◆ The request
Extract each line of the records below that contains the word "will", and copy those lines unchanged.
* BEGIN *
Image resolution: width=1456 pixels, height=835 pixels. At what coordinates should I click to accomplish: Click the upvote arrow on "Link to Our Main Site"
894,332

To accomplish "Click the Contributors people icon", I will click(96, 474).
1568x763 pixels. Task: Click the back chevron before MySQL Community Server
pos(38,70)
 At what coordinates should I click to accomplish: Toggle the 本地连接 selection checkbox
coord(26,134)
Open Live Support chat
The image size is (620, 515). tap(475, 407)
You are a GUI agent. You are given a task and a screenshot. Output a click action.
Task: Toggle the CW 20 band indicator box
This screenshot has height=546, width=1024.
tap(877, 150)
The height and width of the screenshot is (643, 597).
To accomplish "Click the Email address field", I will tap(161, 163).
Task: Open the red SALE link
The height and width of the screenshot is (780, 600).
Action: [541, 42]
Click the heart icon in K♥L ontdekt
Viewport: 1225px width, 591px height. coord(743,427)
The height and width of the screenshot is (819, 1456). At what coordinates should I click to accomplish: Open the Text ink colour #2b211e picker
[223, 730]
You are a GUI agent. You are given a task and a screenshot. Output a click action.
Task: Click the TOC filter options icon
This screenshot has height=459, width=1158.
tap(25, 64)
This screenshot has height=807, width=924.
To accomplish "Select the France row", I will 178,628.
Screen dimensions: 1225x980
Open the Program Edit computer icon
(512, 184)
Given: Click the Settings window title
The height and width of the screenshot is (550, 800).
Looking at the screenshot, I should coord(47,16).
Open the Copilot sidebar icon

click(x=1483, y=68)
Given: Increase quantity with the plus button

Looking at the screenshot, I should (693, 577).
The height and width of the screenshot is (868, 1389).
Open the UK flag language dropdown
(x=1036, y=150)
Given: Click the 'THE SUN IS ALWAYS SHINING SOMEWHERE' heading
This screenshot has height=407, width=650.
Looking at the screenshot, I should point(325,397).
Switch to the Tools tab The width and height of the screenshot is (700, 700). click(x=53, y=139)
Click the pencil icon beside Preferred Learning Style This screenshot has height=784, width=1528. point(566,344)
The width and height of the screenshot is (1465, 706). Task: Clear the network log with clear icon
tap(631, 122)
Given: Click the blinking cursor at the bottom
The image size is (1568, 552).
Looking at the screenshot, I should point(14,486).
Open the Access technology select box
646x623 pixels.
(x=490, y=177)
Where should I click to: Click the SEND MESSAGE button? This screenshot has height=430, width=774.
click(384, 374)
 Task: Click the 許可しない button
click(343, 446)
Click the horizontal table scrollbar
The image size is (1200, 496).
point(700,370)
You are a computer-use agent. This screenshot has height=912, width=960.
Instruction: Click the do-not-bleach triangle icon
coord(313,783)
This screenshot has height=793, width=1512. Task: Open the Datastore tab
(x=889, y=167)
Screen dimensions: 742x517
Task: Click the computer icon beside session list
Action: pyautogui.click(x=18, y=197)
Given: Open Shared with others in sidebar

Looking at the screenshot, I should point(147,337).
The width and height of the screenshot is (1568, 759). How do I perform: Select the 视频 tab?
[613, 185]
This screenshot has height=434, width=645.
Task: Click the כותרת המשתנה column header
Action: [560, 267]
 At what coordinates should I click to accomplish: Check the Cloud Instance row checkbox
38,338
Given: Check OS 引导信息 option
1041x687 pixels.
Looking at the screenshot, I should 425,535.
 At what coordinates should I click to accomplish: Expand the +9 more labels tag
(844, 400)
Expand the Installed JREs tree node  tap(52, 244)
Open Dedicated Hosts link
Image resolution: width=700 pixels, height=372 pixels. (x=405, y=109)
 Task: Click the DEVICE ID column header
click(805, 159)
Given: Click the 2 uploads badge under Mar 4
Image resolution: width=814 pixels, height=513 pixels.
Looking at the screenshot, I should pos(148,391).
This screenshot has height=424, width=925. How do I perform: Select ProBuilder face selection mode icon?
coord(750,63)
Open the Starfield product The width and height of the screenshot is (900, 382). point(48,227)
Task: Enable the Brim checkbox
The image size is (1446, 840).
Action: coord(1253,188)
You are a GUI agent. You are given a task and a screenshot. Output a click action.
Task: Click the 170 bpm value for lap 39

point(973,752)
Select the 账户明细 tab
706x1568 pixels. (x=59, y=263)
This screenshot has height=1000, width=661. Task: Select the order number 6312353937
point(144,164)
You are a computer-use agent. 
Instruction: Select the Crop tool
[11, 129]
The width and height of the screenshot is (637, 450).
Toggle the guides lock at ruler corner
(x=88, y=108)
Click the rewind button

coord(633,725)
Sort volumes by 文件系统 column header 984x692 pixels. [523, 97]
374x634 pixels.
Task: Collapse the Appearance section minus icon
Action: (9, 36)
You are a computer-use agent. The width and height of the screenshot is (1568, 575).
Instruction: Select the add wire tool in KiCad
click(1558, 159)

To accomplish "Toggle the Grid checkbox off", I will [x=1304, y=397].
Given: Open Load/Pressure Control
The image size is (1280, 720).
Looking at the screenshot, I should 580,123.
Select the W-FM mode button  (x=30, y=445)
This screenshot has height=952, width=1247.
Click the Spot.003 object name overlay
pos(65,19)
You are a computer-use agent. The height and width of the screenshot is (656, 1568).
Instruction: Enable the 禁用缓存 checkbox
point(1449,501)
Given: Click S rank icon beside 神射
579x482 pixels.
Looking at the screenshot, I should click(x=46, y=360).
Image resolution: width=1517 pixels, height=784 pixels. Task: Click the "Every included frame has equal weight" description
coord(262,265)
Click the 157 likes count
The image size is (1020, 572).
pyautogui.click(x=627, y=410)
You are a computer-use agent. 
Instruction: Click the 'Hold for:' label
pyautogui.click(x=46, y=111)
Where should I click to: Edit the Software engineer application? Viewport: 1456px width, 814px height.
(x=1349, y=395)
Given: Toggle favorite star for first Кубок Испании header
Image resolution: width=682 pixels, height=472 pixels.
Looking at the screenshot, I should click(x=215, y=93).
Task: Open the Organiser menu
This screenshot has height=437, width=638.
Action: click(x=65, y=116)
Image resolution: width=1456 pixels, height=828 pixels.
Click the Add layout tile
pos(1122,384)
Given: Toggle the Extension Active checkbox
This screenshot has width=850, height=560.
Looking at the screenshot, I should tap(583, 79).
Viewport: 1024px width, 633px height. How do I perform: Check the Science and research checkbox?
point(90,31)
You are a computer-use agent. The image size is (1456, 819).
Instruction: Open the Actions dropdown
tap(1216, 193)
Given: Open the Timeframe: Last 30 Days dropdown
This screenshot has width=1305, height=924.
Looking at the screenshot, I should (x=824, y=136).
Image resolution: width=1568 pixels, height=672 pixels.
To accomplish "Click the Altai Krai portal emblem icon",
* END *
◆ Answer to this problem
To accomplish "Click the Contributors people icon", I will click(96, 474).
To accomplish "Click the Email address field", I will tap(161, 163).
To accomplish "Select the France row", I will 178,628.
To accomplish "Toggle the Grid checkbox off", I will [x=1304, y=397].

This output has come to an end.